Malasana bölgesinin merkezi, Palaza dos de Mayo meydanı. Bu meydan, çok canlı, kalabalık ve hareketli. Burası: çok eski tarihlerde, saraya bağlı bir topçu birliğinin sahası imiş. 2 Mayıs Meydanı olarak da biliniyor. Fransız işgali zamanında, yöre halkı, 2 Mayıs 1808 tarihinde, silah ele geçirmek için saraya saldırır. Bu saldırıyı duyan bir Fransız birliği, bölgeye gelerek birçok Madridliyi öldürür ve geri kalanlar ise, daha sonra idam edilirler. Bu kurbanların en ünlüsü ise, 17 yaşındaki bir terzi olan Manuela Malasana. Söylentilere göre, olay günü, Masana evine giderken, Fransız askerleri kendisini durdurur ve üstünü ararlar. Üzerinden, sadece bir makas bulunur. Fransızlar, silah tanımına uyacak herhangi bir şeyi taşımayı yasakladıklarından, genç Malasana, hemen orada kurşuna dizilerek öldürülür. Sarayın kemerli girişinin altındaki meydan merkezinde, o günün diğer kahramanları Pedro Velarde ve  Luis Daoiz’in heykelleri bulunmaktadır. 2 Mayıs tarihinde, bu meydanda hüzünlü törenler düzenleniyor.

İspanya Madrid Kuzey bölgesi Chueca

CHUECA

Burası bir mahalle. Ama, genellikle “Gay” ların yaşadığı bir mahalle olarak biliniyor.

Güneyde: Grand Via, doğuda: calle de Fuencarral, batıda Paseo de Recoletos ve kuzeyde: Plaza de Alonso Martinez meydanı ve Calle de Genova caddesiyle sınırlandırılan alan içinde bulunuyor.

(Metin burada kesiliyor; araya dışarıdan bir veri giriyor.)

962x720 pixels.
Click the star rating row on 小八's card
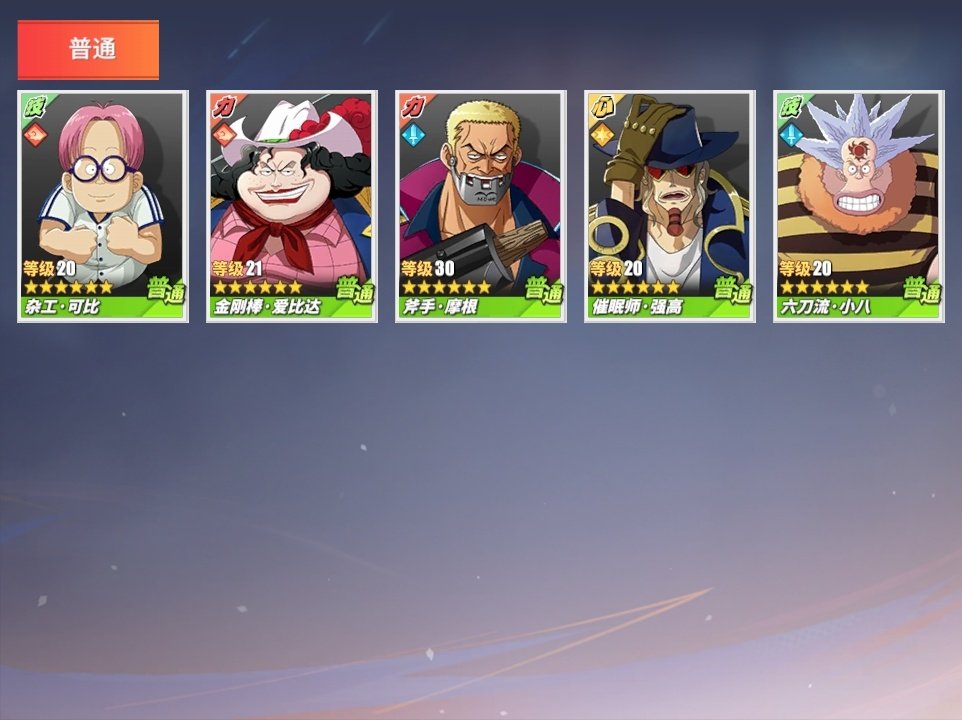click(824, 287)
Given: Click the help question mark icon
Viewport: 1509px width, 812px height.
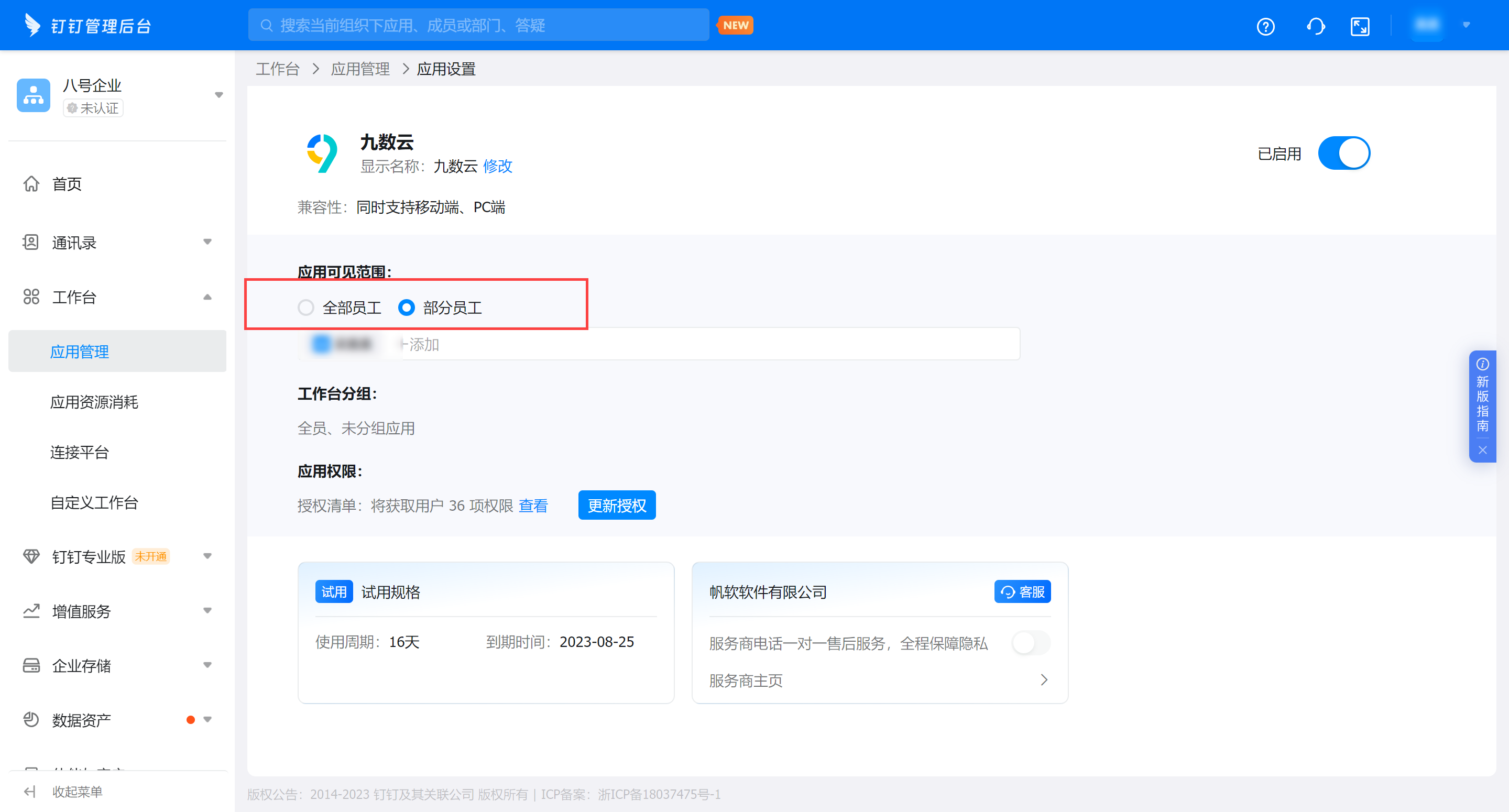Looking at the screenshot, I should [x=1265, y=26].
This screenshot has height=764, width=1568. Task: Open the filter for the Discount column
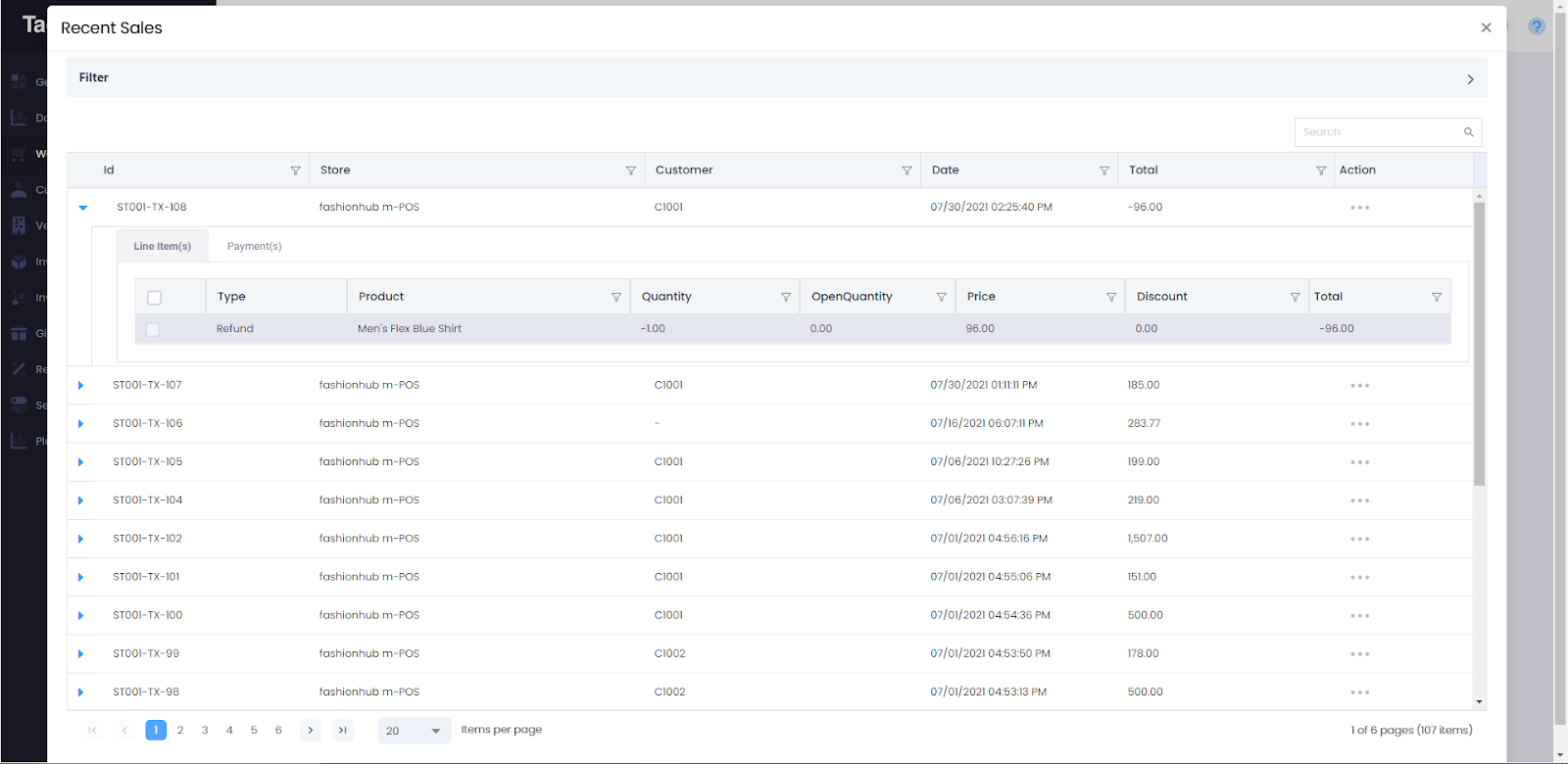pos(1295,297)
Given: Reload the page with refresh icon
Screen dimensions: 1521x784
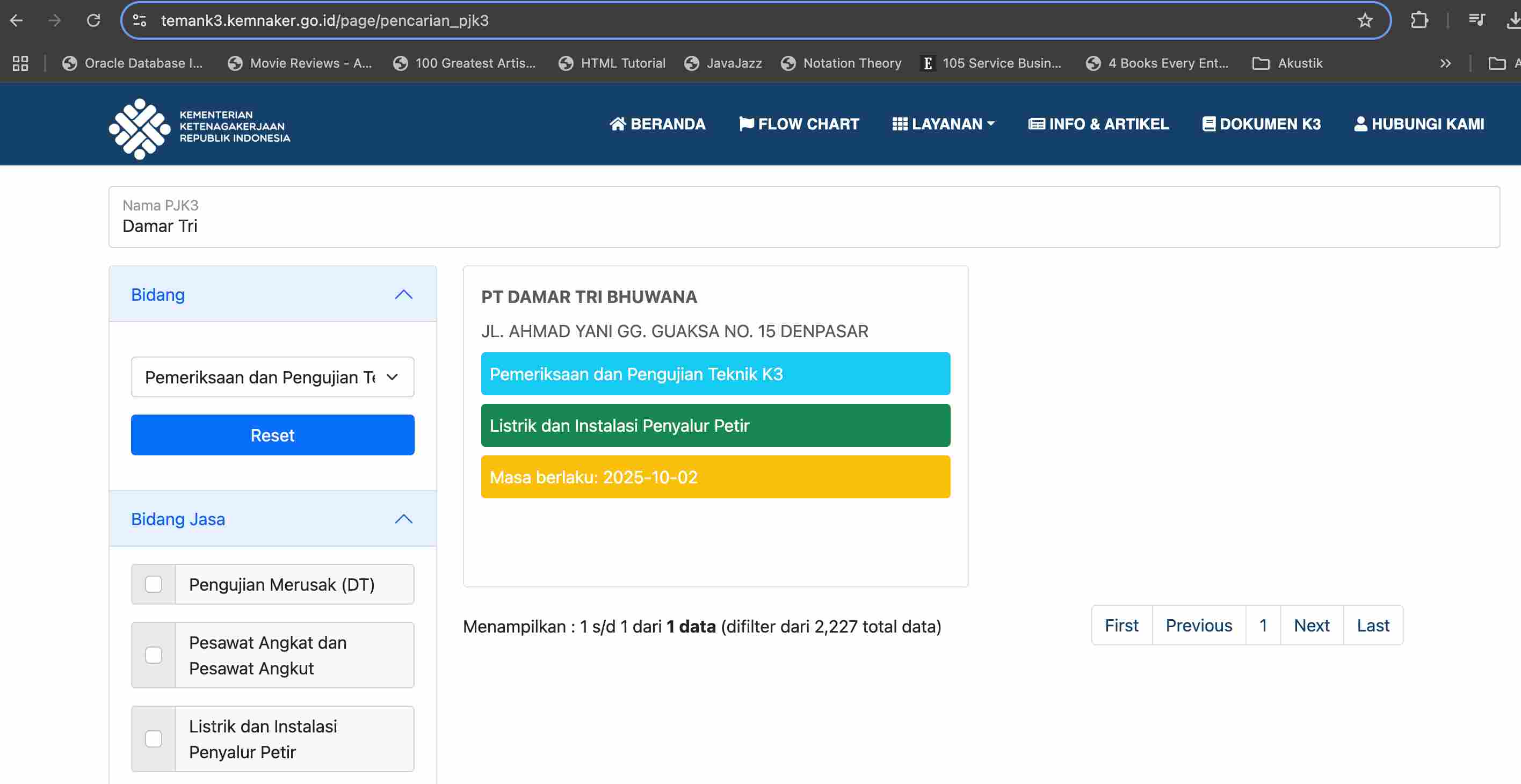Looking at the screenshot, I should (x=93, y=20).
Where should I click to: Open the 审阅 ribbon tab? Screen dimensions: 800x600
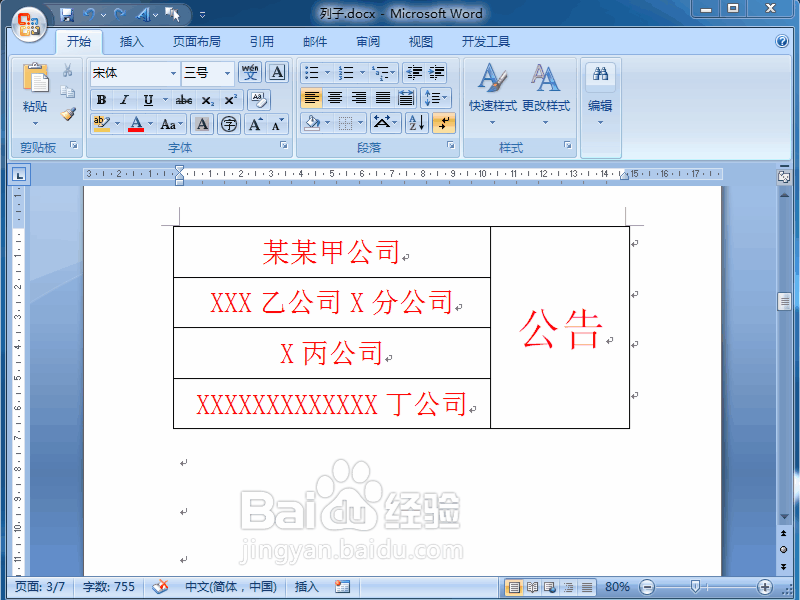click(367, 42)
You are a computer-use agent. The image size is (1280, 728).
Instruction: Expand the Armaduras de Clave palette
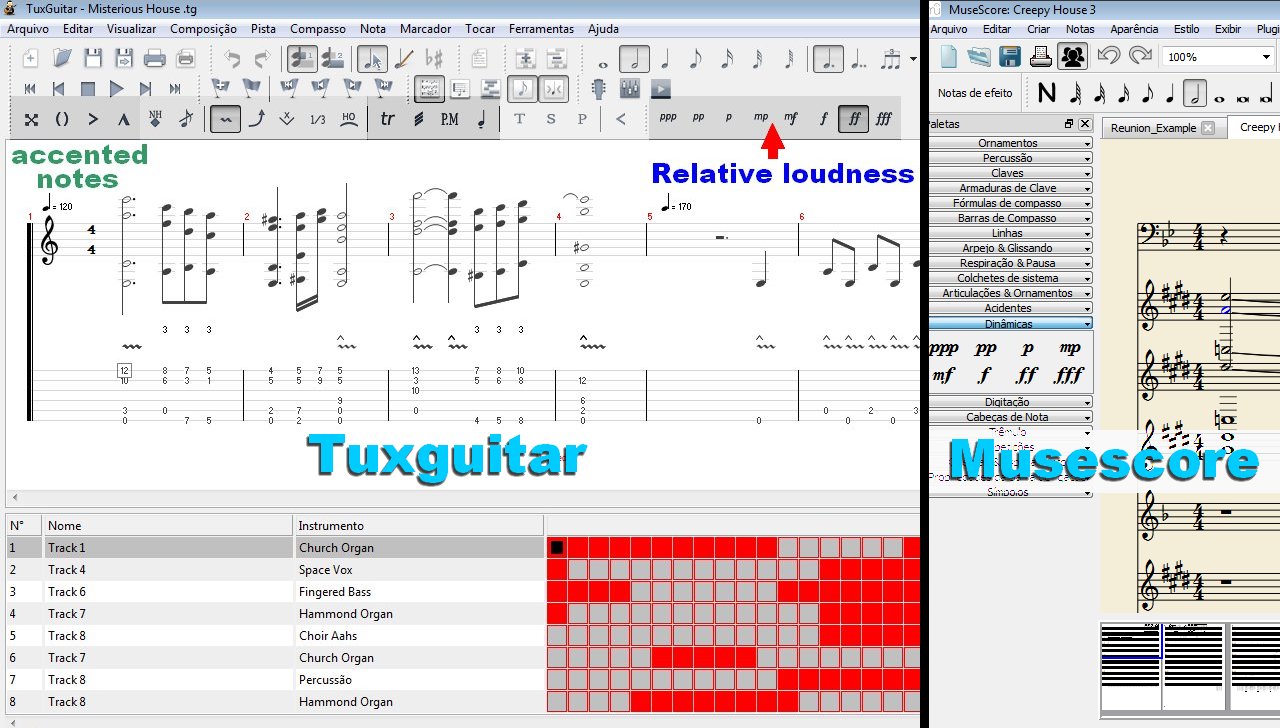pos(1010,188)
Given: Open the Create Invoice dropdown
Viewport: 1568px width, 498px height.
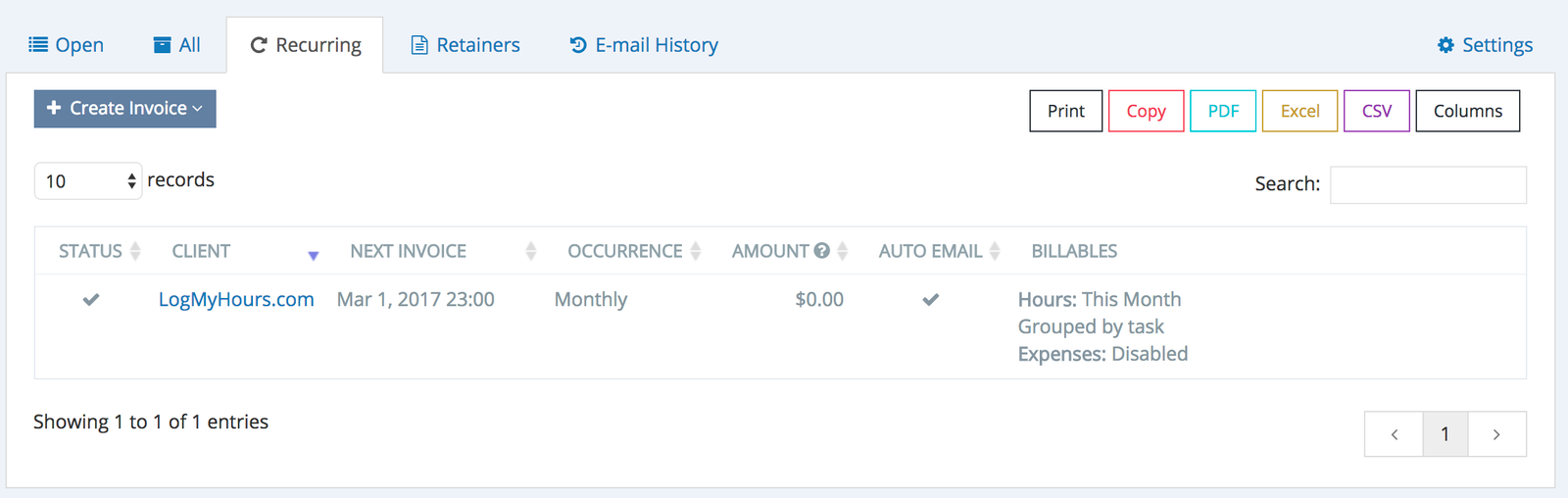Looking at the screenshot, I should pos(125,109).
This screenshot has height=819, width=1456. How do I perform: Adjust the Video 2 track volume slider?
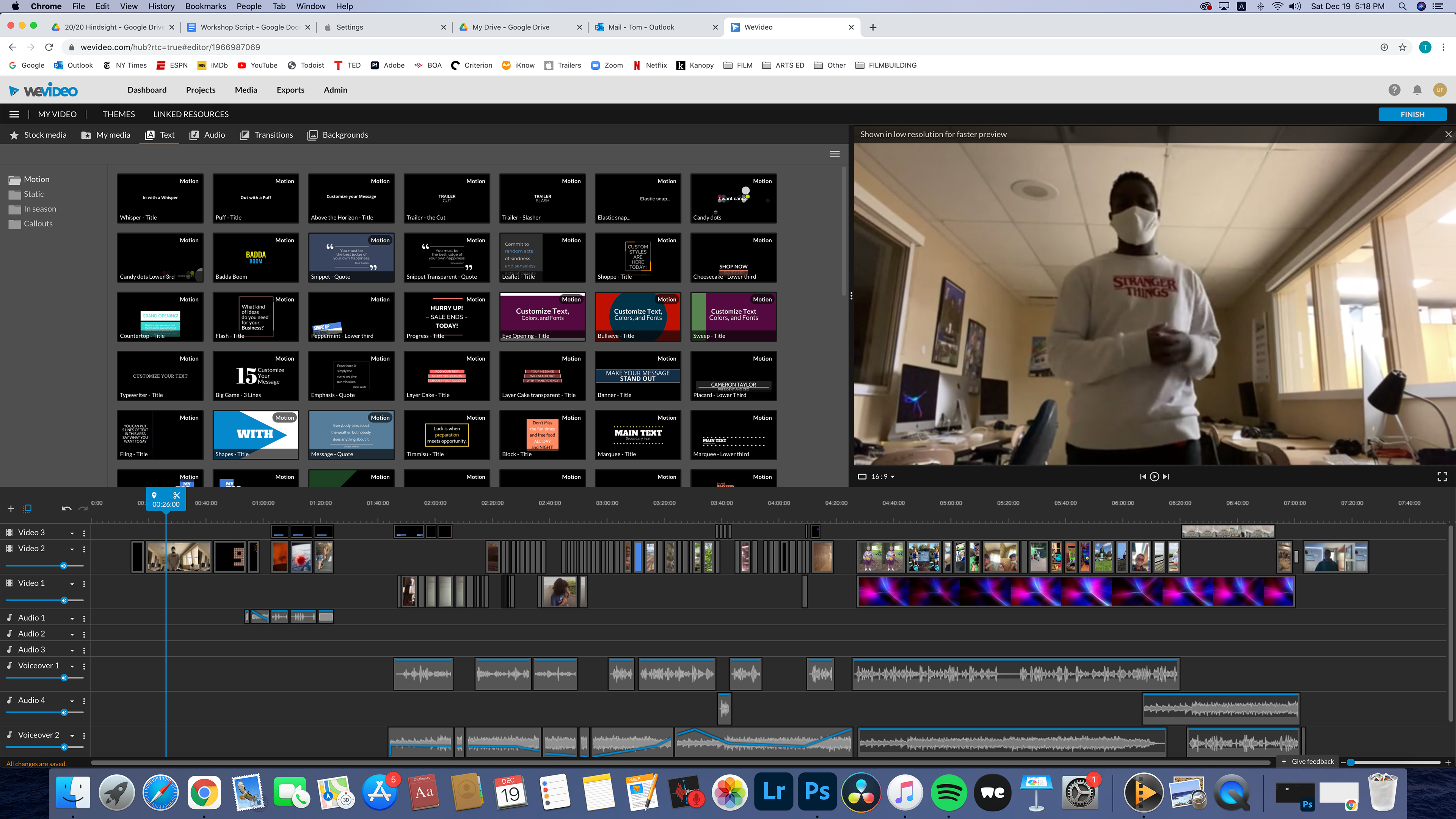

Bölgenin merkezindeki dar sokaklarda, sanat dükkanları, kitapçılar, bar ve restoranlar var. Her yıl Haziran ayında, Madrid şehrinin en canlı açık hava etkinlikleri, burada kutlanır. Özellikle, Calle de Fuencarral ve hemen yanındaki Calle de Hortaleza caddeleri üzerinde: ilginizi çekecek ürünler bulabileceğiniz birçok dükkan bulunuyor. Calle de Hortaleza caddesi üzerinde, San Anton kilisesi dikkatinizi çekebilir. Kilise içinde, Aziz Valentine ait kemikler var. Ayrıca, güzel bir Goya tablosu bulunuyor. Evet, burada uyuşturucu da yaygın. Şehrin uyuşturucu ve fahişe ticareti, bu mahallenin Plaza de Chueca meydanında yaygın.

Bölgenin kuzeyinde, güzel bir bina var. Sociedad General de Autores isimli bu bina: şehrin, Gaudi tarzı, modernist tek binası. Bina, 1902 yılında, Jose Grases Riera tarafından, özel bir konak yapısı olarak tasarlanmış. Günümüzde ise, bu yapı, İspanyol Yazar Hakları Derneği olarak kullanılıyor.

İspanya Madrid Kuzey bölgesi Palaza De Espana

PLAZA DE ESPANA

Burada, eski ve modern Madrid şehirleri, bir arada bulunuyor.

Gran Via bölgesindeki kule blokları: 1930-1950 yılları arasında inşa edilmiştir.

İspanya Madrid Kuzey bölgesi

Meydanın ortasında: ünlü İspanyol romancı, şair ve oyun yazarı Miguel de Cervantes’in bir anıtı var. Anıt: 1925-1930 yılları arasında yapılmıştır. Anıt: bronz Don Kişot ve Sanço heykellerinden oluşuyor. Ayrıca, Cervantes’in  taş bir heykeli var. Ayrıca: iki taş heykel daha var. Bunlar: köylü kadın Aldonza Lorenzo ve Dulcinea del Toboso.

Burada, ünlü İspanyol yazar Cervantes’in Don Kişot romanındaki karakterlerinin canlandırıldığı heykeller var.

Ayrıca, büyük, üzerinde heykel ve fıskiyeleri bulunan havuz var.